Największą zmianą stanowią karty terapii. Nowości są cztery. Karty nadgodzin pozwalają zagrać od razu dwie pozostałe karty z ręki. Konsultacja pozwala wymienić się wszystkimi kartami z ręki z innym graczem oraz zagrania jednej z otrzymanych w ten sposób kart.

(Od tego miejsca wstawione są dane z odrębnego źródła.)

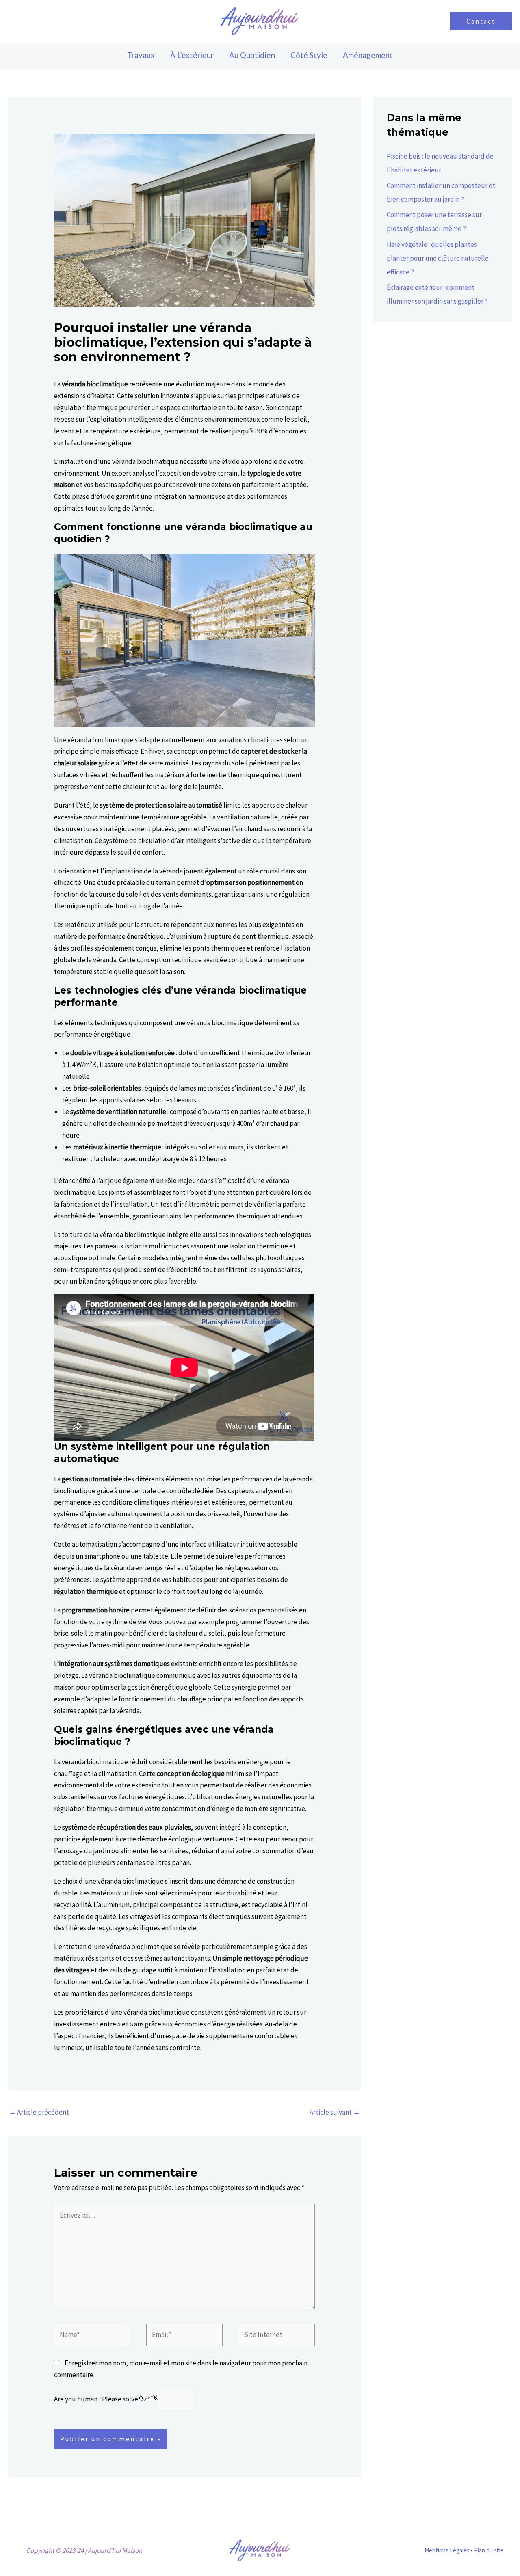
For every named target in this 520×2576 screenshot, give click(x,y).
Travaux (141, 55)
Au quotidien (252, 55)
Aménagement (368, 55)
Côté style (308, 55)
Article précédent (39, 2112)
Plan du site (489, 2550)
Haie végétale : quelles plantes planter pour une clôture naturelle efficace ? (438, 258)
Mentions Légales (447, 2550)
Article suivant (335, 2112)
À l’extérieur (192, 55)
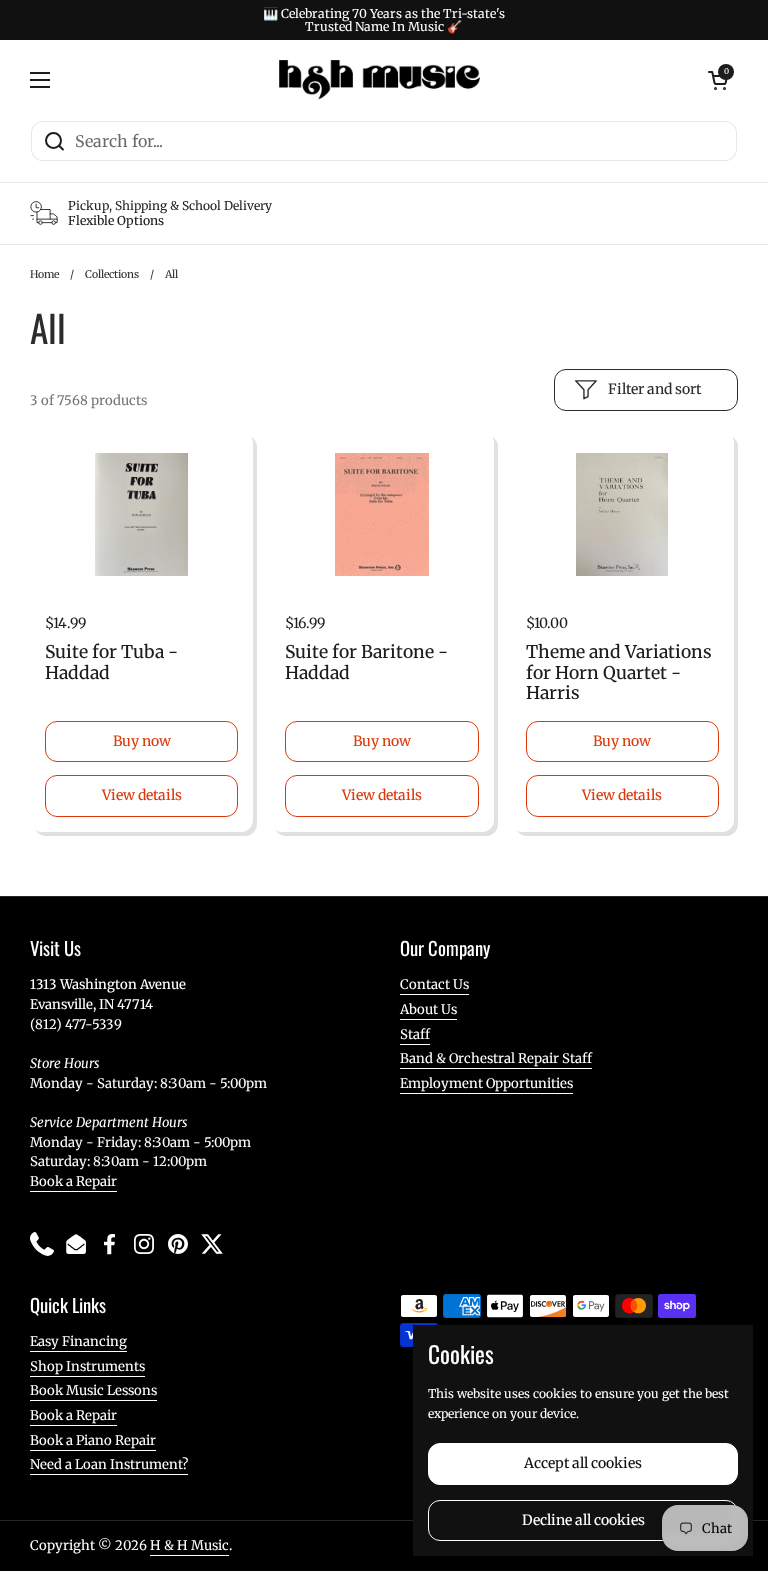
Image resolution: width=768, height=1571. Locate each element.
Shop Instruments (87, 1366)
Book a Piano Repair (93, 1440)
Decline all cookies (583, 1520)
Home (44, 274)
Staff (415, 1034)
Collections (112, 274)
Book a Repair (73, 1181)
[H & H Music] (379, 80)
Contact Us (434, 984)
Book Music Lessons (93, 1390)
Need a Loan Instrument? (109, 1464)
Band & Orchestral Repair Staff (496, 1058)
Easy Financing (78, 1341)
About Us (428, 1009)
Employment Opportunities (486, 1083)
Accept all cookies (583, 1463)
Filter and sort (654, 389)
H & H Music (189, 1545)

Kwarantanna pozwala usunąć kartę wirusa całkowicie z gry (tzw. nie na stos kart odrzuconych, ale do pudełka). A kombinezon ochronny działa jak tarcza, która anuluje efekt działania dowolnej karty rzucanej przeciwko graczowi, który ją posiada na ręce (kartę kombinezonu się wówczas ujawnia).
W pudełku nie zabrakło też dwóch dodatkowych, pustych kart, które można wykorzystać do stworzenia własnej terapii. Oprawa wizualna się nie zmieniła. Dalej wszystko utrzymane jest w kreskówkowej, zabawnej stylistyce. O ile karty organów pozostały takie same, tak wirusy przeszły ciekawe przeobrażenie – wydają się teraz znacznie groźniejsze. Rewersy kart są takie same, jak te w podstawce, ponieważ gra się całą talią. Łatwo je jednak odseparować od siebie dzięki ikonce widocznej w lewym, dolnym rogu.